- _Task inputs_:
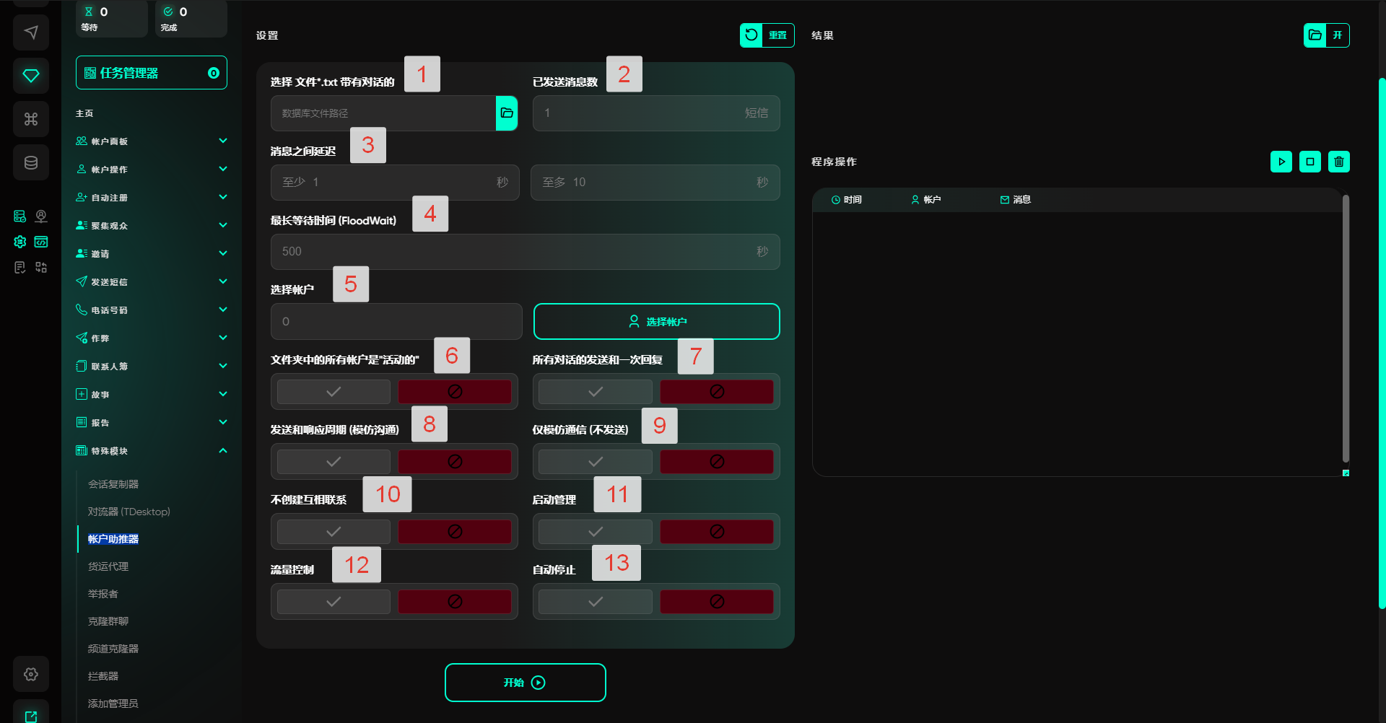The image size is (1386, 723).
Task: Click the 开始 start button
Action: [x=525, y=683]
* * *
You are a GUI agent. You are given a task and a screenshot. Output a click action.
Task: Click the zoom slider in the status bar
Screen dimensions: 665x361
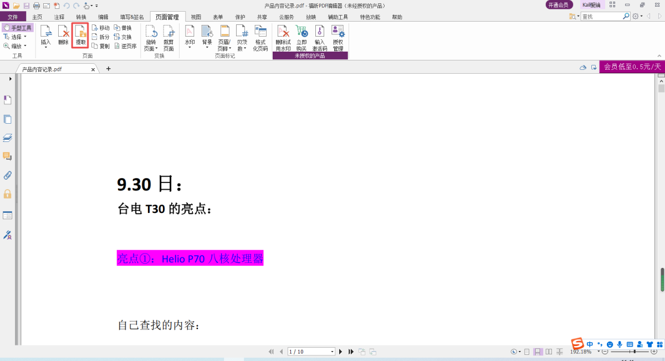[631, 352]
==
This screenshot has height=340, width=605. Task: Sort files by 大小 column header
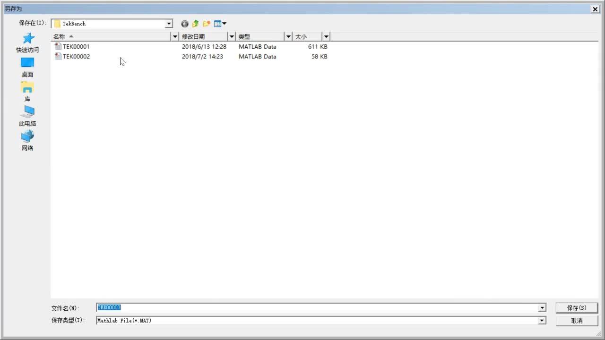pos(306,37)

- _Exercise description_: Reproduce the listing word for word, from the line containing "This screenshot has" through the line containing "pos(306,37)", and leave out the pictures.

- _Answer below_:
This screenshot has height=340, width=605. Task: Sort files by 大小 column header
pos(306,37)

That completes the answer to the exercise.